*** Selected excerpt ***

MicroRNAs are short, non-coding RNAs essential for normal development in non-muscle tissues and are aberrantly expressed in various cancers (11). When investigating breast carcinoma and the pathogenesis of PMPS with yoga as an intervention, we observed a statistically significant upregulation in miR-133B expression at day 30 and day 90 postoperatively in the experimental group, compared to the control group (P-value < 0.05). This suggests the potential role of yoga as an adjunct to an integrated multimodal pain management approach. Our findings align with a recent study by Novello et al., which demonstrated the downregulation of miR-1 and miR-133B in human osteosarcoma cell lines compared to normal osteoblasts, concluding that the expression of miR-1 and miR-133B may regulate cell proliferation through modulation of MET protein expression (20).
In this study, the yoga intervention combined with an integrated multimodal approach has shown a reduced incidence of PMPS (10%, n = 2) compared to the control group (30%, n = 6); however, this difference was not statistically significant. The reduction in PDQ scores and NPSI scores suggests the potential role of the yoga intervention in alleviating the neuropathic component of pain, albeit not statistically significant except for "Allodynia". Most randomized controlled trials (RCTs) have indicated that yoga-based interventions decrease fatigue, depression, and anxiety and improve other subjective measures of well-being (4, 5, 21-23). This study is the first RCT to assess the role of a yoga intervention alongside an integrated pain management approach in the incidence and severity of a pain modality like PMPS.
Various RCTs on the effects of yoga on breast cancer patients have primarily focused on psychological health and quality of life. A literature search revealed only two articles evaluating the impact of yoga therapy on pain symptoms in patients who underwent breast cancer surgery (7, 8), but these studies faced limitations such as small sample sizes, absence of control groups, the use of non-validated pain scales, lack of immediate postoperative yogic intervention, and no evaluation of the neuropathic component of pain.

*** End of Selected excerpt ***
*** Excerpted records ***

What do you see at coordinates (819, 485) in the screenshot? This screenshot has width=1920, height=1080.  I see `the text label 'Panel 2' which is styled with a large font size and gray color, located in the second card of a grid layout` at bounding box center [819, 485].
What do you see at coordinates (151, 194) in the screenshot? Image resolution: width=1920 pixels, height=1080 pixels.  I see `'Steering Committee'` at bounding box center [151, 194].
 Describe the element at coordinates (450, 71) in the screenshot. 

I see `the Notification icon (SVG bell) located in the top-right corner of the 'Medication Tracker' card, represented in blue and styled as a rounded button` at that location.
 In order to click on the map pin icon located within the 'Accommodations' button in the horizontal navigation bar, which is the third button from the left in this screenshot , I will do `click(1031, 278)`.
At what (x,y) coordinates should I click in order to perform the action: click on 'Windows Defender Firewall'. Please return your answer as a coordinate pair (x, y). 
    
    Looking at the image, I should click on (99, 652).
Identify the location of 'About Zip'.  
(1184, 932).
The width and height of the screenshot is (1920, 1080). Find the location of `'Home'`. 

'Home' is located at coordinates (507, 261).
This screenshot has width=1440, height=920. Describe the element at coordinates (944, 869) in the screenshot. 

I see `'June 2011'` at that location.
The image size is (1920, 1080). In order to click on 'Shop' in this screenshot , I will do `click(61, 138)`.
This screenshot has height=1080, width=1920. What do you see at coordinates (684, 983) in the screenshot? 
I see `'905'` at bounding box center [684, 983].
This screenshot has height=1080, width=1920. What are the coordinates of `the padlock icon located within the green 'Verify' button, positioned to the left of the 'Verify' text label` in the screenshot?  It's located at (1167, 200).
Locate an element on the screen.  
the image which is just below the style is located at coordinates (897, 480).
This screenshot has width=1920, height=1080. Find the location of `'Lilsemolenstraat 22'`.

*** End of Excerpted records ***

* [What to produce]
Continue the discussion of the yoga trial for post-mastectomy pain in breast cancer patients, starting after its last sentence.

* [Your response]
In the present study, lower mean VAS scores were observed in the yoga group, though the differences were not statistically significant. A cohort study by Sudarshan et al., involving 14 patients, noted that yoga intervention improved pain symptoms, anxiety, depression, and physical function in breast cancer patients. They utilized the Dallas Pain Questionnaire (DPQ), a 16-item scale to assess the impact of pain on daily activity, work, anxiety/depression, and social life; however, its use in oncology is still limited. Similar to our findings, decreasing trends were noted in the impact of pain on daily activity (6 vs. 13), work and leisure (5 vs. 3), and anxiety/depression (6 vs. 14) compared to the pretreatment mean values (7).
The precise mechanisms by which yoga affects pain pathophysiology remain unclear. Possible mechanisms for yoga's benefits in persistent pain might involve physiological changes that modify the pain experience, such as decreased sympathetic nervous system activity (reflected in reduced heart rate), reductions in inflammatory markers (TNF, interleukin-2, CRP), and stress markers (cortisol), along with increases in flexibility, strength, circulation, and cardiorespiratory capacity (24-29). Yoga may also induce behavioral and psychological changes that influence pain perception (30) by increasing the frequency of positive emotions, potentially reversing the physiological effects of negative emotions, broadening cognitive processes (adopting a broader perspective on problems), and thereby building physical (improved sense of health), social (enhanced social support), and psychological (increased optimism) resources (30-32).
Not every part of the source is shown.